Energy from conservation of charge is 4 times less than energy from conservation of energy.

d)Which of your colleagues is correct? Does the superconducting switch allow dissipationless computation? Make a mathematical argument about why either conservation of charge or energy must be wrong.

Homework Equations

$$C=QV$$
$$E=\frac{1}{2}CV^2_{dd}$$

The Attempt at a Solution

d)
Can't seem to figure out why.

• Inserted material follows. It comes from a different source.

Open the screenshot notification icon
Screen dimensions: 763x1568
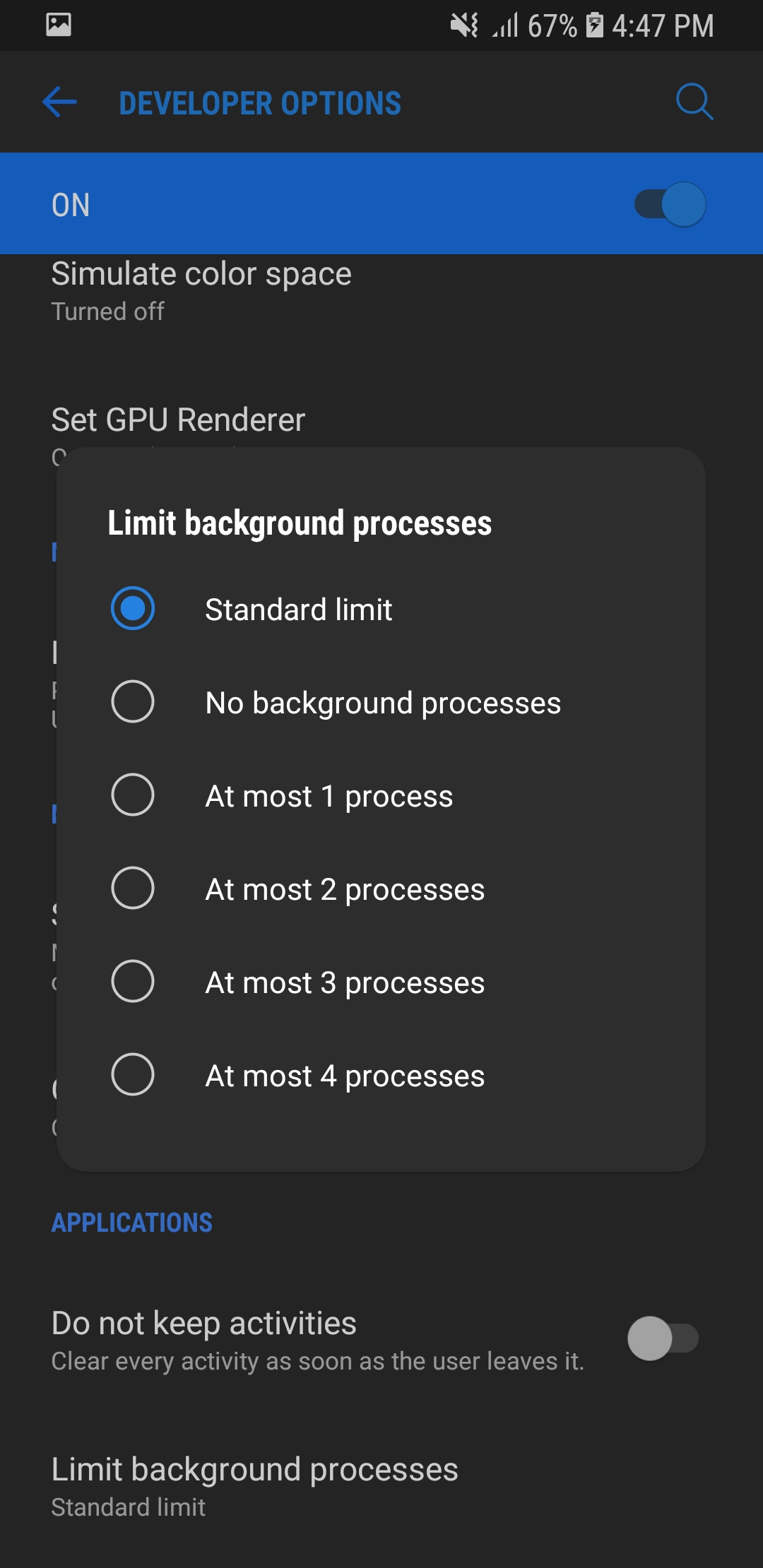click(x=59, y=25)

I know if a PMOS was charging up a capacitor it takes
$$E=CV^2_{dd}$$ to charge a capacitor while the energy that is stored on the capacitor is $$E=\frac{1}{2}CV^2_{dd}$$ so half of the energy is lost to the PMOS.
I'm thinking the reason why one conservation is incorrect is due to something like this.

 

[willem2]

The problem here is that with no losses at all, you'll never get an equilibrium state, a loop has an inductance, so the charges will keep on moving between the capacitors, and the energy will move between the capacitors and the magnetic field, so most of the questions don't make sense.
If there really are no losses
a) there is no final voltage at Q
b) there is no final voltage at Q
c) the energy in the system is constant, but you must consider the magnetic field also.

 

[SeriousNoob]

Oh, I think the capacitors are supposed to be grounded.

 

[willem2]

Oh, I think the capacitors are supposed to be grounded.]

Why would that change anything?

 

[SeriousNoob]

You have 4 capacitors in parallel if ABC are HIGH so the doesn't the charge distribute?